An anonymous survey by the Yukon’s child and youth advocate intended for government employees came from an unidentified email address, Health and Social Services Minister Pauline Frost told reporters on April 29 when asked why only a fraction of workers responded to it.
“Because we’re speaking on confidential matters, clearly the staff are not going to respond to an unknown address,” Frost said, “so the department really did its due diligence and followed back around to verify that it was indeed coming from the child and youth advocate office.”
The survey was part of the child advocate’s review released on April 25 that delves into systemic issues in group care.
There were 55 responses from roughly 200 workers who received the survey, with 62 per cent of completed surveys coming from frontline group care workers, the review says.
“After the survey was sent out, some employees reportedly made inquiries to management and were told they could choose to participate at their own discretion. However, some Group Care Facility staff were initially told ‘DO NOT fill out the group home survey at this time.’ This directive was later reversed.”
Once the origin of the email was confirmed, Frost said surveys were filled out.
“There was no delays. The staff are independent. They will respond accordingly,” she said.
The Yukon Party latched onto this during question period on April 29, with MLA Patti McLeod asking where the directive to not fill out the survey came from.
Frost didn’t answer the question.
McLeod also asked why the full report of a separate investigation into allegations involving youth in group homes wasn’t provided to the child and youth advocate for her review.
In response, Frost said the report, conducted by British Columba-based lawyer, Pamela Costanzo, has already been released (she’s referring to a summary, not the full report).
One allegation of mistreatment was supported, Costanzo wrote in the summary. She also found that the director failed to investigate one incident.
“With respect to the confidentiality of clients who were interviewed and issues that defined the protection of privacy — those are things that certainly we will not breach,” Frost said.
Frost told reporters that the department complied with the advocate’s review.
Asked whether the full Costanzo report will be made public, Frost told reporters, “Clearly, we cannot release the full report because of the confidentiality protecting youth.”
Asked if this means the public will never see the full report, she said, “That’s correct.”
The separate review by the child and youth advocate calls on the Yukon government to ensure children and youth in group care are able to maintain their cultural connections, which, by and large, means keeping them with their families.

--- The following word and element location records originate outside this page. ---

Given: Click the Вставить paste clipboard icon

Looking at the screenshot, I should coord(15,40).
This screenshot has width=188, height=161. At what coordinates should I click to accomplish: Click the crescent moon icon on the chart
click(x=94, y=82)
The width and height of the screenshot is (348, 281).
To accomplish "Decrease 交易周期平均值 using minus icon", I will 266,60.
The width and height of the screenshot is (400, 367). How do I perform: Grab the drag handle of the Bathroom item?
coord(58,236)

It outlines 31 recommendations. An initial response from the territorial government is expected by July 31. Two annual progress reports are to follow every year afterwards.

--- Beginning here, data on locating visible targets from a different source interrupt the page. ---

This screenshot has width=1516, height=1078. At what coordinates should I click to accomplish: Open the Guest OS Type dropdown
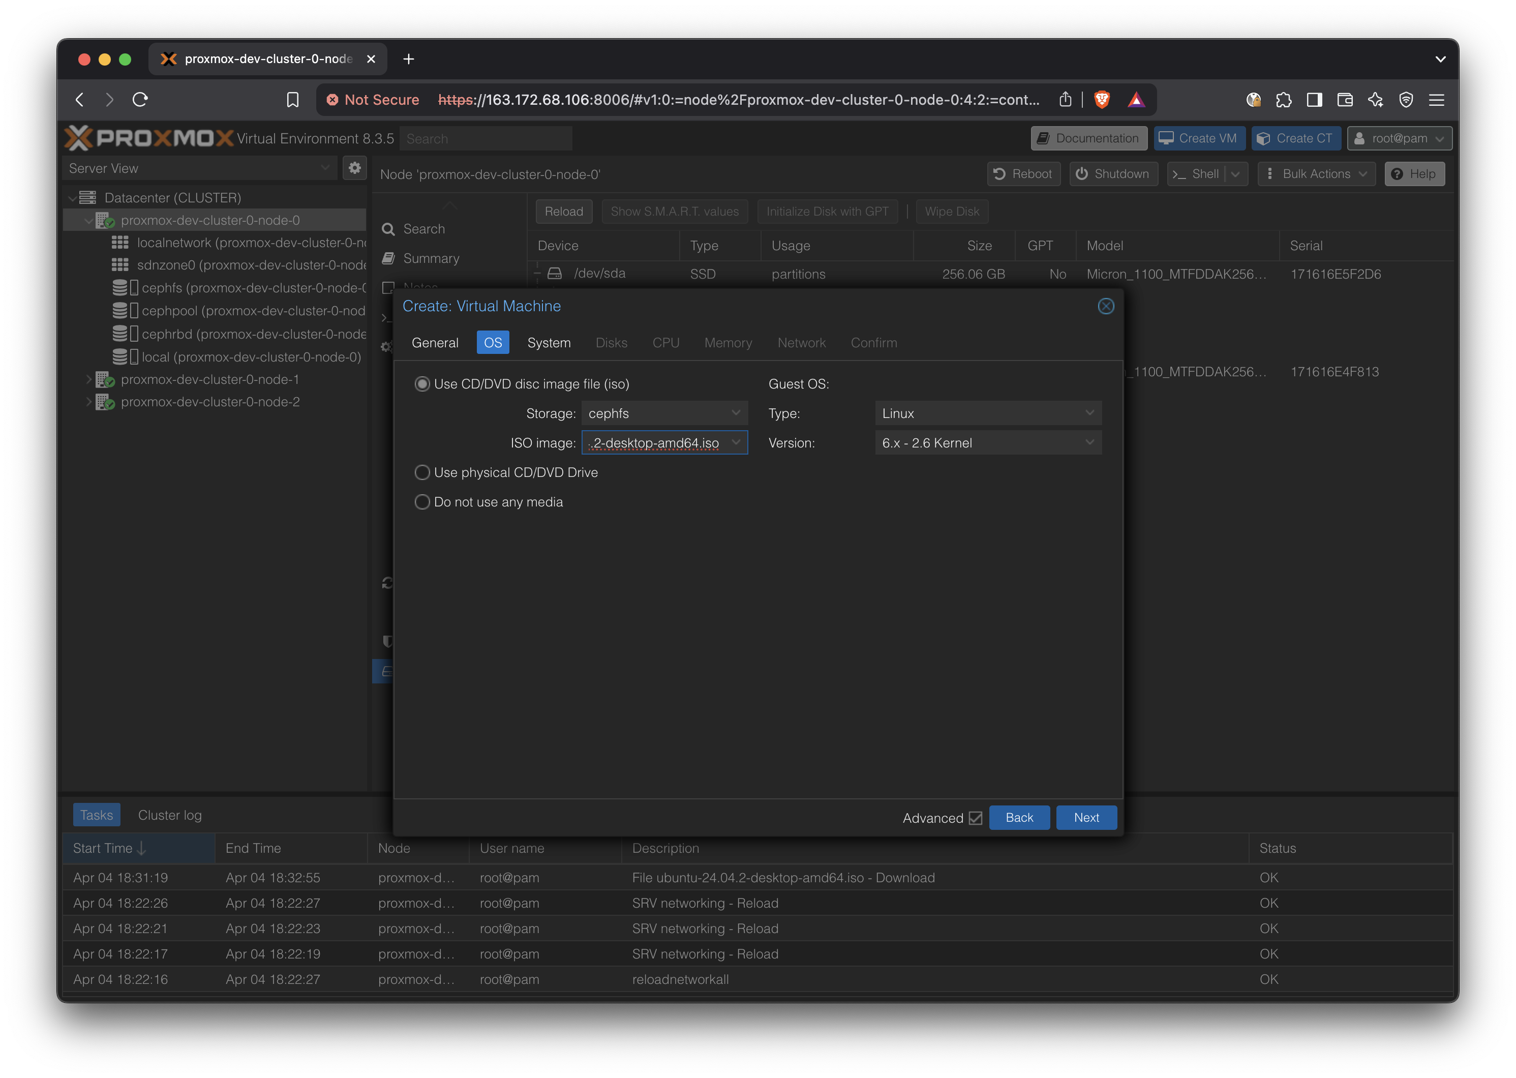point(988,413)
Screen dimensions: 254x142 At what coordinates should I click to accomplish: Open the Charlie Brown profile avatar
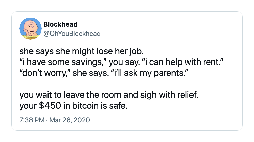[x=30, y=28]
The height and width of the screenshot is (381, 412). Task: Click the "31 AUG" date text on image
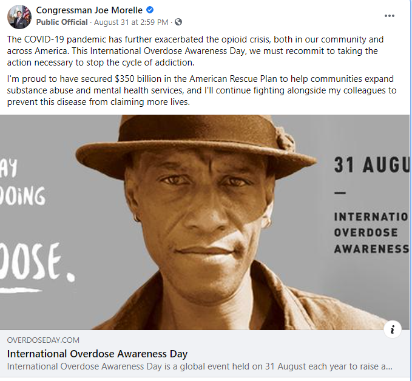click(370, 165)
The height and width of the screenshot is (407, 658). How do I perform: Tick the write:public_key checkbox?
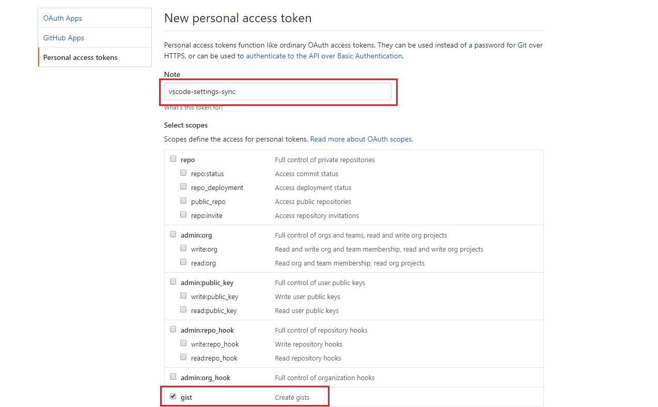tap(183, 296)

Recommendations include supports that are culturally based for families “to address protection concerns for children and youth without removing children from their home,” increasing family visits, mandatory First Nations trauma training to staff working with youth and children and reviewing sibling placement policy.
During question periods on April 29 and 30, McLeod asked Frost whether her department’s response and progress reports will be made public.
Frost didn’t answer the question.
“We would be happy to assess them and provide a response back on the date specified and we will do that according to the rules that apply,” she said. “I would be happy to cooperate with that and provide the response in due time.”